Farewell Diniy

Diniy (or Dinley or Dino or Gino or D Dawg) has been a science intern with us here at TRACC since September. This guy is radicool and has been absolutely bomb to work with here at TRACC along with all the other volunteers. He has a passionate, hardworking and reliable presence and will be sorely missed when he heads back home to Brunei. I had a chat with Diniy this week to get his reflections on his time here at TRACC.

Before I came to TRACC I was working at tshirt printing company in Brunei for a while but all the time knowing it was not what I really wanted to do. So I began to search for internship opportunities in Malaysia to do with marine conservation. TRACC was the first group that got back to me so I thought why not?

I had studied marine biology at Newcastle University (graduating in 2015) so have a background in marine science. At uni I had done a lot of theory work, but not many practicals, and zero practicals to do with marine conservation. TRACC offered me a way to put theory into practice. I also wanted to get more into diving. A lot of my friends are divers and were encouraging me to do more. I came to TRACC with only four dives but amped to get more experience.
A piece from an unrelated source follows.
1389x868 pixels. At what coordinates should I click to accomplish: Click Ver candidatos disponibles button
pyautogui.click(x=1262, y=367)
TRACC has taught me a lot about barriers to conservation. I realise first off, that there is not a huge amount of support for conservation and it is really difficult to get funding unless an investment will be immediately profitable. I also learnt a lot about the bajau people. Sustainable fishing is a deep rooted problem for bajau. They have been forced into unsustainable fishing practices because of their lack of country status and ability to gain work anywhere. They resort to risking their lives and destroying corals through bomb fishing as it is the only way they can feed their families and make any sort of income to advance beyond subsistence lifestyles. Visiting the bajau people on Kulapuan, and translating between them and our volunteers has taught me a lot about the reasons behind the the conservation issues at TRACC.

At TRACC I have learnt a lot about construction too. Before I came here I had never touched a power tool and now I can use a cement mixer, drill, single grinder. I know the process of planning, creating and dropping reefs. I had a science project, undertaking soft coral measurements of replanted coral. Whilst the project was not much of a success, we did learn a lot about the sedimentation rates at the north end if the beach, which is really useful for future projects.
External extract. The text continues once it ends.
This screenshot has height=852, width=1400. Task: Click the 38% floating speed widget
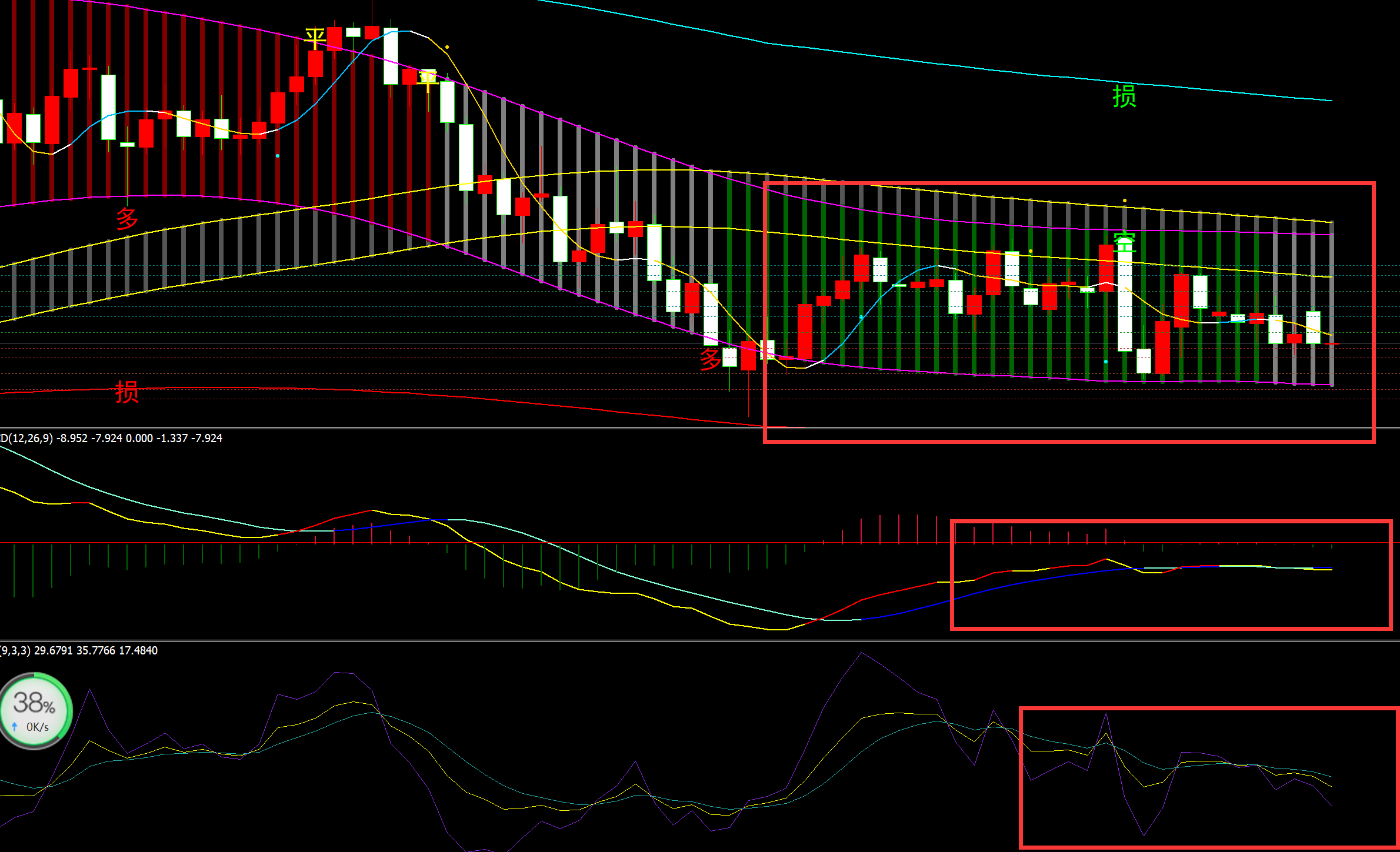[35, 711]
The thing I like most about TRACC has been the people. Im constantly Meeting like minded people who want to give back to planet. It's so interesting hearing about how people got here and what drives them to come to a place like TRACC. I have also gained amazing diving experience.

I feel good about future of marine conservation. People often forget the ocean is teeming with life ands it's importance in the world. But more and more, oceans are gaining recognition. I would love to be able to start a similar project to TRACC in Brunei.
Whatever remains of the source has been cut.